Michel est surtout inquiet pour ses poissons. « C’est très probable que le Canal soit à l’arrêt cet été, surtout s’il y a une sécheresse. Mais tout le travail qu’on a fait pour les poissons est en péril aussi, le grand et le petit Vioreau étant bien moins remplis que d’ordinaire ». Les agriculteurs installés le long du Canal risquent aussi de ressentir durement la sécheresse, surtout pour ceux qui ont quand même planté du maïs ou d’autres cultures exigeantes en eau.

Florent Segalen, technicien milieux aquatiques à la CCEG (communauté de communes Erdre et Gesvres) confirme que l’entretien des réservoirs et des rigoles d’alimentation du Canal est effectué par le conseil général de Loire-Atlantique. « Il y a un autre problème. Le ruisseau du Bayou qui sort du lac de Vioreau n’est presque plus alimenté par celui-ci ; l’intérêt du département étant d’avoir de l’eau dans le canal et non dans la rivière naturelle, l’ouvrage qui alimente le ruisseau n’est pas entretenu ». Il confirme aussi de son côté que « la rigole présente quelques fuites », même s’il ne va pas à Vioreau qui est sur le territoire de la communauté de communes voisine, la COMPA, qui couvre le pays d’Ancenis.

La rigole ne consomme pas d’eau du grand Vioreau entre octobre et mars

Marc Huchon, responsable du Canal, de la rigole et des étangs – en ce qui concerne la partie technique et l’entretien sur le terrain – pour le conseil général de Loire-Atlantique confirme qu’il y a « bien des fuites sur la rigole, mais on les bouche au fur et à mesure ». Il dément que la rigole consomme de l’eau en hiver. « De fin octobre à fin mars, sur la période de chômage du Canal, la rigole est fermée et ne consomme pas d’eau. Le trop-plein du lac de Vioreau est déversé dans le ruisseau du Bayou ».

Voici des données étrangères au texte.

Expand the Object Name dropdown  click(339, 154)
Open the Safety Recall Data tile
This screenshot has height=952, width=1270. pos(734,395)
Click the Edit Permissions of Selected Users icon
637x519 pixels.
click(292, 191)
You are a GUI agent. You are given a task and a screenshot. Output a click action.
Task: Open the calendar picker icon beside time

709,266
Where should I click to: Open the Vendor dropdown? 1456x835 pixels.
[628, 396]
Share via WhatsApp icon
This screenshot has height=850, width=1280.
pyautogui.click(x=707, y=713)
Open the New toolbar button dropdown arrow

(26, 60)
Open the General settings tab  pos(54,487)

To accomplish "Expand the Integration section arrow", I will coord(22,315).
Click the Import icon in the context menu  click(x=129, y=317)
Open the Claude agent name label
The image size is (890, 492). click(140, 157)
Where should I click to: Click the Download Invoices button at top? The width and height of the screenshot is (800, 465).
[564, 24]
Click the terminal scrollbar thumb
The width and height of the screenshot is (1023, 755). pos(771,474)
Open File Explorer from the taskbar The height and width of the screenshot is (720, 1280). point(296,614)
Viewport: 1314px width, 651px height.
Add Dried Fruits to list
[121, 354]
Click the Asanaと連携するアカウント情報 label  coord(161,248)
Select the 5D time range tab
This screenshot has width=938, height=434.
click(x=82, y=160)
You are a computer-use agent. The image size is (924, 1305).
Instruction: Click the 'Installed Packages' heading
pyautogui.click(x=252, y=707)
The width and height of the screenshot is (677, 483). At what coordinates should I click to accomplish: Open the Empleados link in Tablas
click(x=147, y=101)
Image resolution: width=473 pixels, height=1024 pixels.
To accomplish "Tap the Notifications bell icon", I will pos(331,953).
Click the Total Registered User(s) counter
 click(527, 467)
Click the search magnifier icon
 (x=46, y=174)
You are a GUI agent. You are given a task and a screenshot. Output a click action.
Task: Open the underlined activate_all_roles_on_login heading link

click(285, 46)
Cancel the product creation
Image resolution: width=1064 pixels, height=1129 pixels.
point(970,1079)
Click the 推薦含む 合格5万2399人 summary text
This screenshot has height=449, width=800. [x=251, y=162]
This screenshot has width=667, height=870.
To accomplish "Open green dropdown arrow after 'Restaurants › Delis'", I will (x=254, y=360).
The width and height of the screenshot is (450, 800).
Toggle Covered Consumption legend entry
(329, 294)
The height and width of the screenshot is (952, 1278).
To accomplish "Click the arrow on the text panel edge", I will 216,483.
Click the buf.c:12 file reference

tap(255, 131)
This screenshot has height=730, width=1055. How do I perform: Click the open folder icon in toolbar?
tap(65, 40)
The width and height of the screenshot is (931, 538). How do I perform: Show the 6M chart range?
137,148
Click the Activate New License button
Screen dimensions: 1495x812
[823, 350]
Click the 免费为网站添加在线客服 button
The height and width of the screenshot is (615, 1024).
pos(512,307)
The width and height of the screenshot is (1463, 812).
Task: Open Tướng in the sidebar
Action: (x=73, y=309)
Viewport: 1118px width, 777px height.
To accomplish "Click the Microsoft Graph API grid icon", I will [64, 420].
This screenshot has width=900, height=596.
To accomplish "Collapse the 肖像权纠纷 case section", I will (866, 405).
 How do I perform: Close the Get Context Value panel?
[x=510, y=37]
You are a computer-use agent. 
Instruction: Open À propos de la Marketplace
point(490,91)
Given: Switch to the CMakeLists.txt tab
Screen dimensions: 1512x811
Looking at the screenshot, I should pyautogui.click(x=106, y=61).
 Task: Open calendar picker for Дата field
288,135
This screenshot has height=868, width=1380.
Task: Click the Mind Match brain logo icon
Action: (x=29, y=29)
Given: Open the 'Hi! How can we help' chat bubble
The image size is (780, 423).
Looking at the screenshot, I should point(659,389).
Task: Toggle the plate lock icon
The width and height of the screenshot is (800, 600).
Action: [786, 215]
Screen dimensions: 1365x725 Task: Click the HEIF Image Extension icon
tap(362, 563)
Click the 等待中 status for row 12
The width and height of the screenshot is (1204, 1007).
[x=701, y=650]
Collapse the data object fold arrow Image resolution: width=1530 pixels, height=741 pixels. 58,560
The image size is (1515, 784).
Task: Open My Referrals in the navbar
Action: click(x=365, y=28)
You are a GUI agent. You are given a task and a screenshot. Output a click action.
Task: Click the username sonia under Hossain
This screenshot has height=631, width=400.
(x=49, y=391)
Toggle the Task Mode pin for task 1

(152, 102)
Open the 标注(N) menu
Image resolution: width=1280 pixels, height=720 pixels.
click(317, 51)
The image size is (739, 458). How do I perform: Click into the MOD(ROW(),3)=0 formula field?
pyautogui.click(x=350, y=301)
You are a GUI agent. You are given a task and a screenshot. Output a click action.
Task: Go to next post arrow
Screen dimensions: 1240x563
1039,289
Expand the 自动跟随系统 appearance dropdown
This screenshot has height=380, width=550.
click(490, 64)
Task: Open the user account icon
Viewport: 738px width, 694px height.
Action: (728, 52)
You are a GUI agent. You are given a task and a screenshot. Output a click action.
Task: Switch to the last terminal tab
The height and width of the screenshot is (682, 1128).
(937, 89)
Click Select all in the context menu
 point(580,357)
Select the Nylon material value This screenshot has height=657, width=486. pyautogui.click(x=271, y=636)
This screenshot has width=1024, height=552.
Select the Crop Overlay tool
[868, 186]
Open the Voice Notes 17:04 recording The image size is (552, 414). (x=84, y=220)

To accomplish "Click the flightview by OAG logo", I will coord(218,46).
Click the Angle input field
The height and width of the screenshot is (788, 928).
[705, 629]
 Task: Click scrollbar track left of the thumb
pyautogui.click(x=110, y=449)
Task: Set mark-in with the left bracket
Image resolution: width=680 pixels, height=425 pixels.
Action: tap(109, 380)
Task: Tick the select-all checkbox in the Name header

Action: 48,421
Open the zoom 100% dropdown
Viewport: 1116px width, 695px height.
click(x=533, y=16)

Quant à la rigole, si les champs sont verts en-dessous, c’est normal : « on ouvre les bondes de l’ouvrage pour le vider, boucher les fuites et l’entretenir ». De plus, « la rigole capte les eaux de ruissellement des riverains, si on la laissait pleine, ils seraient inondés ». Quant au ruisseau du Bayou – que la CCEG aimerait bien voir plein en été, « si on mettait de l’eau dedans l’été, ça serait ça en moins pour le Canal ; lors de l’exploitation historique du grand Vioreau, jamais on n’alimentait ce ruisseau lors de la période de fonctionnement du Canal ».

Il confirme qu’il « y a des ragondins dans la rigole et le Canal. On débloque chaque année 35.000 € pour lutter contre eux par piégeage. Normalement, d’après le protocole qui encadre la destruction de cette espèce, une année, on traitait le canal au complet, une année, la moitié du canal et la rigole. Depuis trois ans, on fait et le Canal et la rigole », explique Marc Huchon, qui conclut : « aujourd’hui, le grand bief est plein. On va tout faire pour que la navigation cet été se passe bien ».